Dataset excerpts

◆ ◆ ◆

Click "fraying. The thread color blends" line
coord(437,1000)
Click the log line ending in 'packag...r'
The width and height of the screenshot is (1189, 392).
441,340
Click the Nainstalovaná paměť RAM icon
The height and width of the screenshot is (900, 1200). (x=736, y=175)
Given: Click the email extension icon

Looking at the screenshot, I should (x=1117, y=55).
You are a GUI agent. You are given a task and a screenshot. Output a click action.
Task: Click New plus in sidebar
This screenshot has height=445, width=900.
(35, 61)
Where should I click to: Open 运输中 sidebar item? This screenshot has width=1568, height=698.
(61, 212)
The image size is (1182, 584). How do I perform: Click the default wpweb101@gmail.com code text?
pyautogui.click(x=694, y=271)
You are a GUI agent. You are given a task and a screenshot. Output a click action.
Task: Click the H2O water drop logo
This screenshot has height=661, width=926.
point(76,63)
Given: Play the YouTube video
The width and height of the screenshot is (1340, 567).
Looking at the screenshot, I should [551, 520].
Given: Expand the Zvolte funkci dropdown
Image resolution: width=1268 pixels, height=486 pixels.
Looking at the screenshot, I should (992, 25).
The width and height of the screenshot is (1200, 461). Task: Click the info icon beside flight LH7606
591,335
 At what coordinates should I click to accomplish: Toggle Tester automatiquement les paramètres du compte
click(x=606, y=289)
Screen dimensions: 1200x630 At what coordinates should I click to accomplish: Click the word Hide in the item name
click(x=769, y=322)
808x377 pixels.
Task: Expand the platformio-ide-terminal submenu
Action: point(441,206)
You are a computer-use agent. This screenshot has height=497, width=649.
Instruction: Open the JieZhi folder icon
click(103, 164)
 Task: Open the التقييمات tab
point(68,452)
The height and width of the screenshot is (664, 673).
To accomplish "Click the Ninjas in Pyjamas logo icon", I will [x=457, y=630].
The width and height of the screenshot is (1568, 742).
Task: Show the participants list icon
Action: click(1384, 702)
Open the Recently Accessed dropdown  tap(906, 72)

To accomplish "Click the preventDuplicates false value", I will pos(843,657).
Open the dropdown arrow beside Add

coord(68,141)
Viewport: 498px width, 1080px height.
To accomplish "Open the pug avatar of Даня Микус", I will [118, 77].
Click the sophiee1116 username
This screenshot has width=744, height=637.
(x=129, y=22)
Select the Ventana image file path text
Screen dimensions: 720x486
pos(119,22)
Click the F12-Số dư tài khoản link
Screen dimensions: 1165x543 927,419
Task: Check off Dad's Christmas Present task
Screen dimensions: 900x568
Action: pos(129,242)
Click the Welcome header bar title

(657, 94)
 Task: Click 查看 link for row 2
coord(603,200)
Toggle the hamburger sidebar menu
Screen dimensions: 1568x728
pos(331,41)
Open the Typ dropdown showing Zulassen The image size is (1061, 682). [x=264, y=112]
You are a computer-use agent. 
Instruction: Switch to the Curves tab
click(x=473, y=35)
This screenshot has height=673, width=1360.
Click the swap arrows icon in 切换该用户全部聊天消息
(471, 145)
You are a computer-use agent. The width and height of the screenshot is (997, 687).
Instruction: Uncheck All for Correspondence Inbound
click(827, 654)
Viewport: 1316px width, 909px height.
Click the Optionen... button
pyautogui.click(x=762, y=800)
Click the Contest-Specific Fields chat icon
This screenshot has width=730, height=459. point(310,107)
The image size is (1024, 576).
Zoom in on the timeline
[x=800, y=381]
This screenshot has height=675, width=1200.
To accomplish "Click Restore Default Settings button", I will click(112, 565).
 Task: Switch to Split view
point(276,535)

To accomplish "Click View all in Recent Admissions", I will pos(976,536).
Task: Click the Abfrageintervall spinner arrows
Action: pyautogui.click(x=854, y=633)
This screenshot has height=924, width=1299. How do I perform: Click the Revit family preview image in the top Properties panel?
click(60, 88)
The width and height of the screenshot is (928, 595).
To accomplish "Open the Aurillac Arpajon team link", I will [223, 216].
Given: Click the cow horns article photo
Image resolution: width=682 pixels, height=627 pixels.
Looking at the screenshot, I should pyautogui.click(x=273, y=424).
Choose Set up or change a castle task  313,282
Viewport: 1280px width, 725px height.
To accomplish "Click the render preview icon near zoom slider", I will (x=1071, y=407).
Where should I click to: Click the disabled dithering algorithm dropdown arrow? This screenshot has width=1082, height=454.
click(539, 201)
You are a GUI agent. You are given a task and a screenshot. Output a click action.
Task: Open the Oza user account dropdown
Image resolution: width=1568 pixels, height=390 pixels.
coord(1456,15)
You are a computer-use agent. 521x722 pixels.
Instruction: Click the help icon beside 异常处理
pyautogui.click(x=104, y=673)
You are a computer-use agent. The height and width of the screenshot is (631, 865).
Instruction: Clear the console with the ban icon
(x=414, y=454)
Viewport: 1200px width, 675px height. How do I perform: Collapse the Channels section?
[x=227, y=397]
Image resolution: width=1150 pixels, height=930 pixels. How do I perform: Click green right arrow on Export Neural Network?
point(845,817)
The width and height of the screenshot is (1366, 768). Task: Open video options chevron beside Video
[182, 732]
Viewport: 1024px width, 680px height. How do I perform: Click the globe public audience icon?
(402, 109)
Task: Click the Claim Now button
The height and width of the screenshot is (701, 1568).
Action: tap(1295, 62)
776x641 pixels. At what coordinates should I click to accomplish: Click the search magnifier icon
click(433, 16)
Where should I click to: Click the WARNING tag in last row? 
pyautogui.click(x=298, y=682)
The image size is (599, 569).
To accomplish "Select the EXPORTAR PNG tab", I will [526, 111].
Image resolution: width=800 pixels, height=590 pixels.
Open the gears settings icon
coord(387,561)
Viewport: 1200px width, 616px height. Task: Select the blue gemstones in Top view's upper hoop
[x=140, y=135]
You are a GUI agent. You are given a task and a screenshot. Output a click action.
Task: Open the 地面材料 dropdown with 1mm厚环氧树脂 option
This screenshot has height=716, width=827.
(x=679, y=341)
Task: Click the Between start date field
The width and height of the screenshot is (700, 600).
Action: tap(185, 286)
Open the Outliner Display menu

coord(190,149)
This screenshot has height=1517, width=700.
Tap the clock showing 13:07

◆ ◆ ◆

Only lines that include "showing" belong in the answer; return them from the entries above.

▶ [ANSWER TO THIS EXERCISE]
Open the Typ dropdown showing Zulassen The image size is (1061, 682). [x=264, y=112]
Tap the clock showing 13:07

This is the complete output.